Training skilled people: The research will provide training in scientific skills that are transferable to professions outside academia. PDRA - the communication, bioinformatics/data processing, statistical and laboratory skills developed by the PDRA are widely transferable to biological science disciplines, as well as in non-scientific fields in industry. Technician - the experimental techniques (e.g., plant propagation), forward planning/time management and laboratory skills gained by the technician are transferrable to many areas of plant science and industry. Summer internships - development of skills in communication and interpretation will be invaluable to undergraduates/postgraduates interested in science communication, journalism and editing.

Conservation of biodiversity, management and improvement of contaminated sites: Heavily contaminated mine sites in the UK support unique ecosystems and metallophtye communities are of conservation interest and protected as Calaminarian grasslands under Annex I of the EU Habitats Directive. However, contaminated soils are also a source of pollution that can have detrimental effects on other natural systems and agricultural land (Navarro et al., J. Geochem. Explor. 96, 183-193, 2008). These phytotoxic metals also adversely affect soil microorganisms and are the most common heavy metal contaminants of agricultural land via atmospheric deposition in the UK (Defra research project SP0547, 2005). Phytostabilisation of polluted soils may be a fruitful method of ring-fencing and improving contaminated land. S. uniflora forms spreading vegetation mats on contaminated sites. Such pioneer, tolerant plants provide a vegetative cover that minimises leaching and movement of contaminated dust and soil, and can eventually lay down top soils which can act as a barrier, sealing off the polluted substrate.
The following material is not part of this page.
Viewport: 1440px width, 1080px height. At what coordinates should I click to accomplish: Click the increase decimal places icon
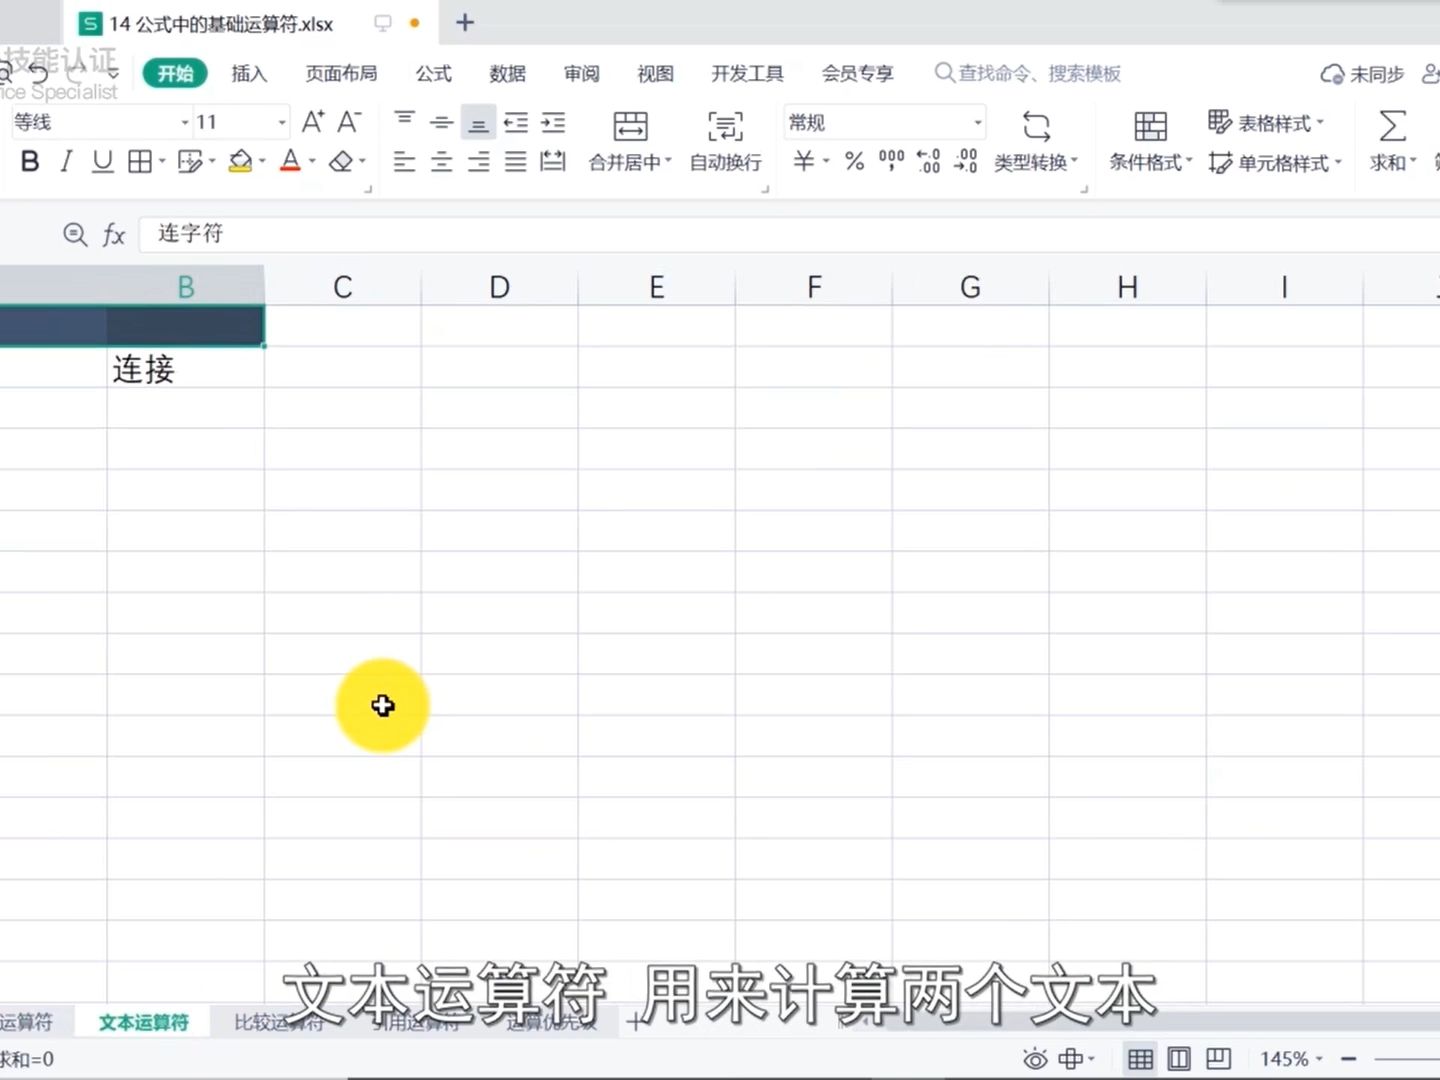click(927, 161)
Understanding the genes underlying heavy-metal adaptation will allow identification of suitable plants for remediation efforts.
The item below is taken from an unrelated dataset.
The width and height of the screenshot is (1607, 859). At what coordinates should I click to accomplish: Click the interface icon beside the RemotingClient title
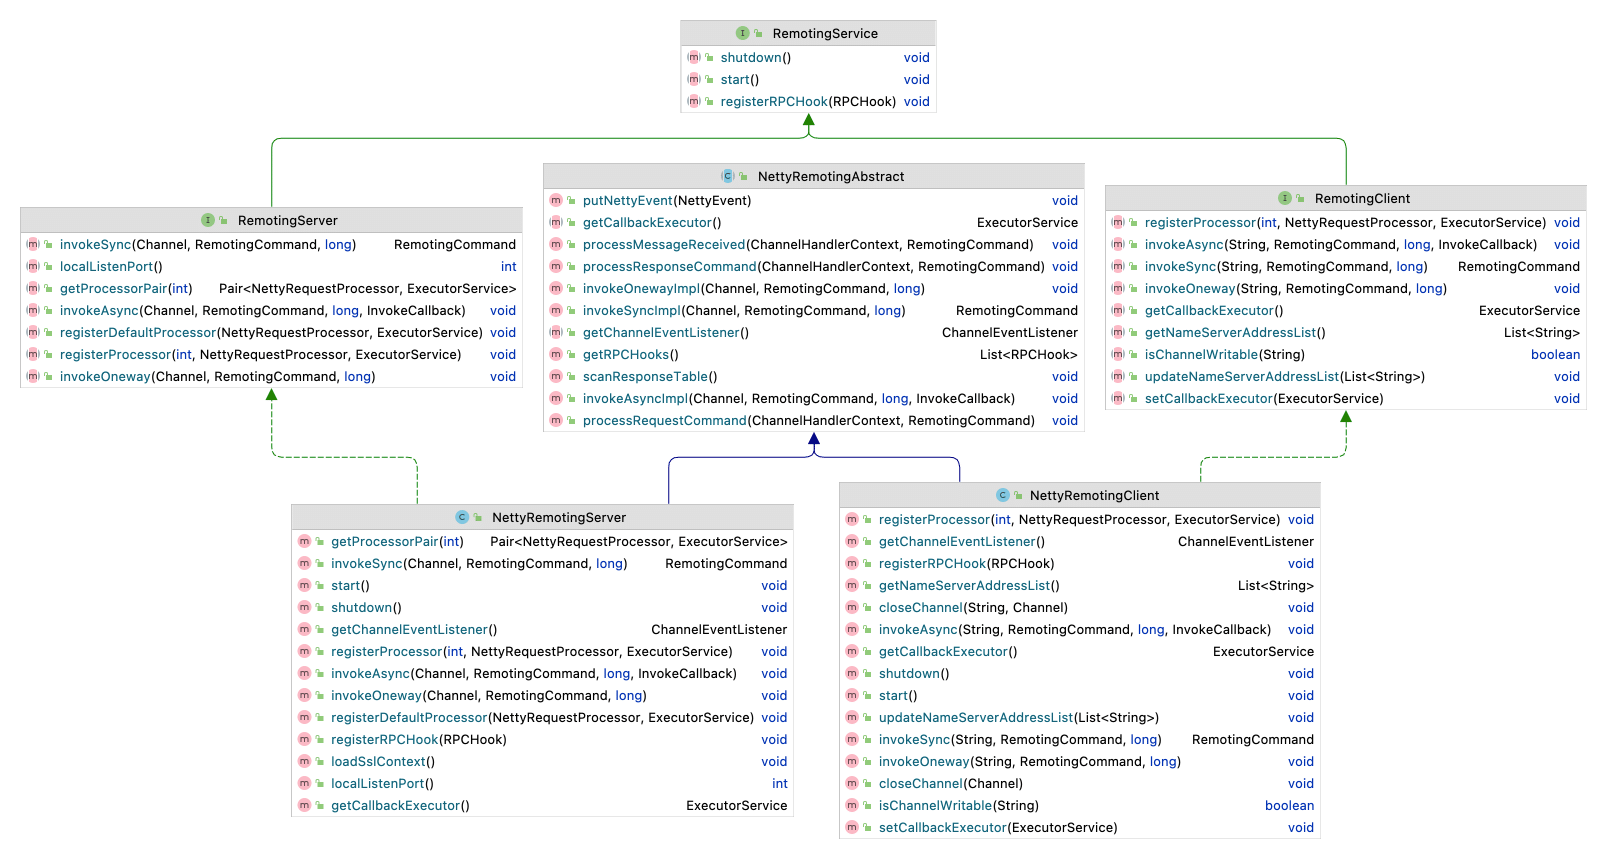pyautogui.click(x=1285, y=198)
This project and future studies will feed into Defra's strategic priority of improving the natural environment and its strategic evidence priorities in sustainable management of natural resources and greater resilience in the natural environment. The outcomes will contribute to the evidence strategies of Natural England, Natural Resources Wales and the Joint Nature Conservation Committee, allowing conservation decisions to be based on sound scientific evidence. In the longer term, this research will make it possible to assess the usefulness of these plants for phytostabilisation of polluted soils. Phytostabilisation research would be valuable to statutory agencies in the UK and Ireland. It will also benefit industries which produce heavy-metal contaminants by providing potential methods to minimise the impact of their activities on natural systems.